Order, Family-Court, Bronx County (Cira Martinez, J.), entered on or about February 8, 1993, which denied the application of the Law Guardian to be relieved and denied the application of the child Elianne M. to permit the law firm of Sullivan & Liapakis to be substituted as counsel, unanimously reversed, on the law, the Law Guardian’s application to be relieved is granted and the law firm of Sullivan & Liapakis is substituted as counsel, and the matter is remitted to the Family Court for further proceedings, without costs.
The Family Court erred in denying the Law Guardian’s motion to be relieved and the child’s application for substitution of counsel. Family Court Act §§241 and 249 (a) specifically provide for representation of a child by counsel of his or her own choosing. Children are entitled to counsel of their choice because it is their interests that are at stake (see, Matter of Fargnoli v Faber, 105 AD2d 523, appeal dismissed 65 NY2d 631).

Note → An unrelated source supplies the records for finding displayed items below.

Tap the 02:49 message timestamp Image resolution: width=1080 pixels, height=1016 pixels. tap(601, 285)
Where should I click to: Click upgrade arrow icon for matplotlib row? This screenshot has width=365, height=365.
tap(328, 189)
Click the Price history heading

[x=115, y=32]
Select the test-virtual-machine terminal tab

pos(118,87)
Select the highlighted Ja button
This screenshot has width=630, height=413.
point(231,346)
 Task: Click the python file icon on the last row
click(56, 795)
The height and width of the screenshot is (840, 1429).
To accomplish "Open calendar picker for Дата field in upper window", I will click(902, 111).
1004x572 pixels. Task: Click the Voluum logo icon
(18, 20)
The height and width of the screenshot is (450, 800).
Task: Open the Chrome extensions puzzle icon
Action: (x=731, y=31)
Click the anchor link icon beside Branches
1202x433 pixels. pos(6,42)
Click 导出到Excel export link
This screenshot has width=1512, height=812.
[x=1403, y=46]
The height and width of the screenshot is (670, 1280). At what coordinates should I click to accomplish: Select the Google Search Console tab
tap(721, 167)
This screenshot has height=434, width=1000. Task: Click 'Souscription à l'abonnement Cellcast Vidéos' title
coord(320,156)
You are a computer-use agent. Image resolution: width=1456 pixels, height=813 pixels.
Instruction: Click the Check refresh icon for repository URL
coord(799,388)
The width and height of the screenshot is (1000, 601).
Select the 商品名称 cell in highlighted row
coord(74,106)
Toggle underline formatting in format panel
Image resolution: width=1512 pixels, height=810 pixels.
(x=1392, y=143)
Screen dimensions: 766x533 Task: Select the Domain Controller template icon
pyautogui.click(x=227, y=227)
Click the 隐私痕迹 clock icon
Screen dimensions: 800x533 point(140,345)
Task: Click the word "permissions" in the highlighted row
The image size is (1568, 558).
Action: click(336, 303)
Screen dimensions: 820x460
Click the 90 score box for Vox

The Law Guardian’s role is to provide assistance of counsel to help protect the interests of minors who are the subject of Family Court proceedings and "to help them express their wishes to the court” (Family Ct Act § 241; see also, Matter of Scott L. v Bruce N, 134 Misc 2d 240, 242). Where, as here, both the Law Guardian and the teenage child have explicitly expressed their failure to communicate, the child has indicated her lack of trust in her appointed representative, her fear that this representative will not effectively communicate her wishes to the court and her belief that the Law Guardian has been influenced by her adoptive mother, the proper course was to relieve the Law Guardian and permit substitution of counsel of the child’s choosing. Concur—Milonas, J. P., Rosenberger, Rubin and Nardelli, JJ.